Because the Defendants suggest jurisdictions that are both adequate and available, the first prong is met in favor of the Defendants. This Court now turns to the second prong of theforum non conveniens analysis — an evaluation of the private-and public-interest factors. Id.

2 Private Factors for Consideration

Kedy articulated seven private-interest factors, but noted that the list was not exhaustive, nor was it possible to "catalogue all the circumstances that may or may not lead to a forum non conveniens dismissal." Id. With that in mind, this Court first considers the "relative ease of access to sources of proof."Id. at 1184-85 (quoting Gulf Oil Corp., 330 U.S. at 508). In the Downs case, Defendant Fisher avers that every single source of proof is located in Nebraska, where Ms. Downs lived and worked. The Kroskob Defendants present similar arguments, stressing that their evidence is located in Colorado, where the respective Plaintiff lived, worked, was injured, and was treated. Each Defendant contends that all information regarding injury and damages is located outside Rhode Island.

This Court is mindful of the Kedy Court's assertion that evidence located out-of-state is much less convenient and accessible for both parties. See id. at 1187 (stating that "[a]ccess to proof is clearly less convenient here than in any jurisdiction where any of the defendants or plaintiffs are situated or where the injury or allegedly tortious conduct occurred").

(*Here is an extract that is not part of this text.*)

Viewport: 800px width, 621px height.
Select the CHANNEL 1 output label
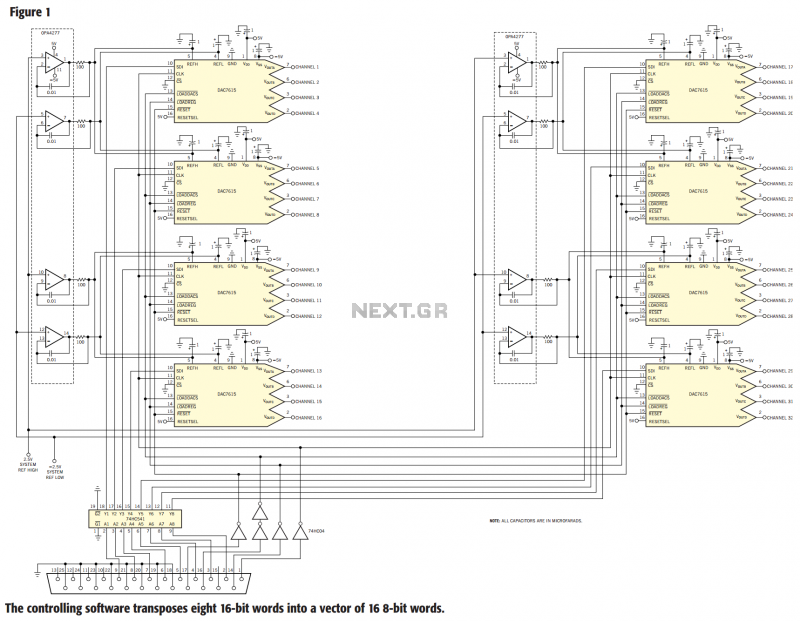(308, 67)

In fact, "dismissal is favored when the majority of proof is located in another state." 3M Co. v. Johnson, 926 So. 2d 860, 866 (Miss. 2006) (describing the facts inMo. Pac. R. Co. v. Tircuit, 554 So. 2d, 878, 883 (Miss. 1989)). This Court, however, notes that in Kedy, the Rhode Island Supreme Court was presented with a much more significant evidentiary inconvenience than in the instant matters. In Kedy, "most if not all" evidence regarding damages was located in Canada. Kedy, 946 A.2d at 1188. Acquiring evidence from a foreign country is considerably more difficult than obtaining evidence located in a different state in the same nation. See, e.g., Murray v. British Broad. Corp., 81 F.3d 287, 295 (2d Cir. 1996) (noting the difficulty of obtaining documents from a foreign country); Pain v. United Tech. Corp., 637 F.2d 775, 786-88 (D.C. Cir. 1980), cert. denied, 454 U.S. 1128 (1981) (where most of the documents and testimonial evidence were outside the United States and "immune from the compulsory process of American courts," if "trial were to be conducted in the United States, the inability of both parties to obtain the full panoply of relevant . . . evidence would greatly hinder fair resolution of the dispute"). In the instant cases before this Court, all evidence is located in the United States where such evidence will be much less difficult to obtain than the foreign Canadian evidence at issue in Kedy.

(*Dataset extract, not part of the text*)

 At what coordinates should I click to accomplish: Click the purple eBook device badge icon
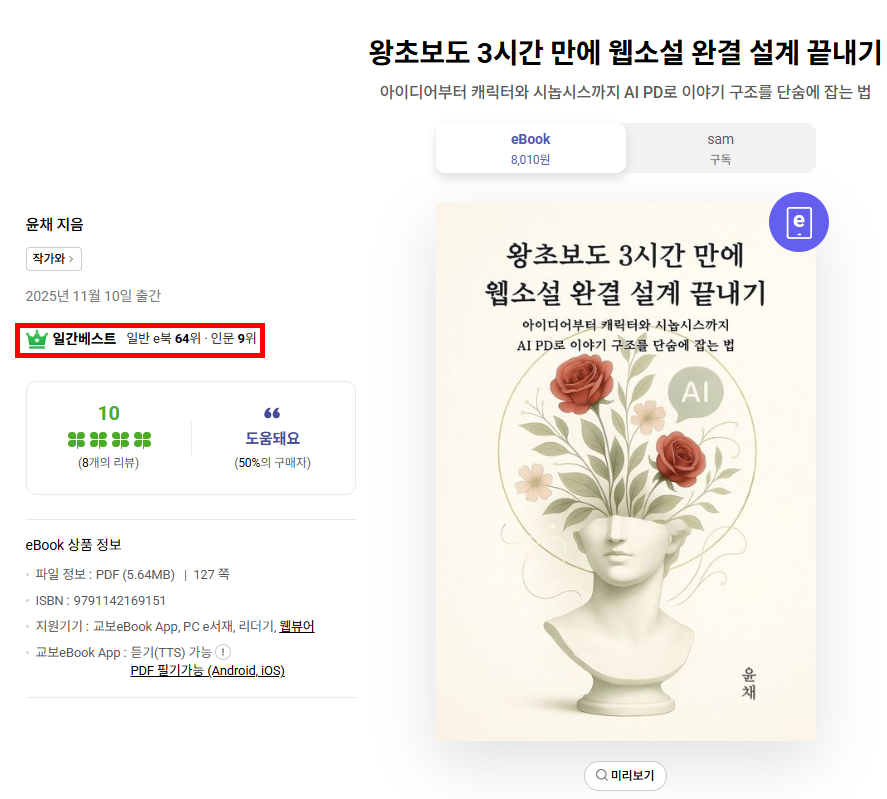click(798, 221)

Nonetheless, this Court notes the Kedy Court's recognition that "much of the evidence necessary is in Canada or other United States jurisdictions." Kedy, 946 A.2d at 1187 (emphasis added). Our Supreme Court explained:

[t]he trial justice observed that the injuries and treatment occurred in Canada where Plaintiffs are residents. The complaint . . . contains a long recitation of tortious acts, none of which are alleged to have occurred in Rhode Island. No witnesses, workplace sites, or any other relevant evidence appear to be situated in the Ocean State. Moreover, most if not all of the relevant information on the issue of damages is in Canada or jurisdictions other than Rhode Island. Id.

The Kedy Court held that "[a]ccess to proof is clearly less convenient here [in Rhode Island] than in any jurisdiction where any of the defendants or plaintiffs are situated or where the injury or allegedly tortious conduct occurred," a conclusion that this Court also reaches with respect to the matters now before it.Id. In the instant cases, although evidence is available within the United States and not in a foreign county, accessing documents and other information from Rhode Island is "clearly less convenient" than it would be in either Colorado or Nebraska, where the tortious acts took place. Though a closer question than inKedy, this Court still finds that the first private-interest factor weighs in favor of the Defendants.

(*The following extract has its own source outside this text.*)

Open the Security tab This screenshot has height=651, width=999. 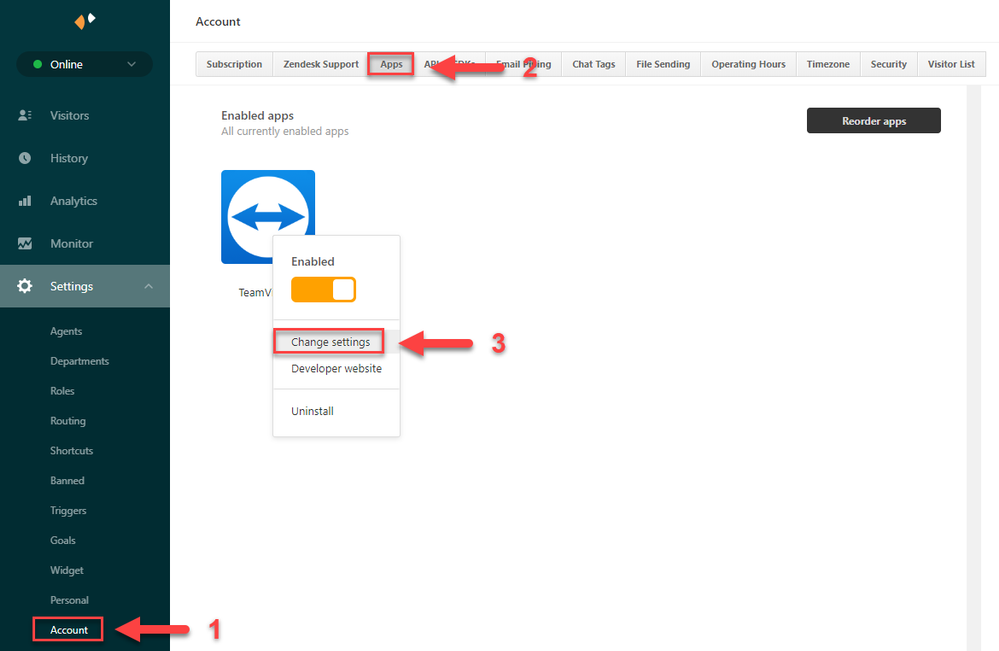point(887,63)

The next two private-interest factors concern witnesses, specifically the availability of a compulsory process for the attendance of unwilling witnesses and the cost of obtaining the attendance of willing witnesses. See id. at 1184. With regard to the attendance of witnesses,Kedy noted "significant administrative difficulties may arise with respect to compelling the attendance of [out-of-state and Canadian] witnesses." Id. at 1188; see also 3M Co., 926 So. 2d 865-66 (dismissing for forum non conveniens after determining that the parties and witnesses had no connection to the plaintiff's forum choice). As to these points, the Defendants in the instant cases contend that while letters rogatory are available and have been employed by this Court for various deponents, this process is cumbersome. Defendants also assert that this Court cannot compel a witness from another jurisdiction to appear in a Rhode Island court. And even where a witness is willing, Defendants claim that the cost of obtaining his or her testimony, which requires the reimbursement of time, travel, and hotel expenses, renders the selection of Rhode Island as a forum prohibitive. Defendants note that such cost would be significantly decreased if the cases were brought in a state where the majority of witnesses reside.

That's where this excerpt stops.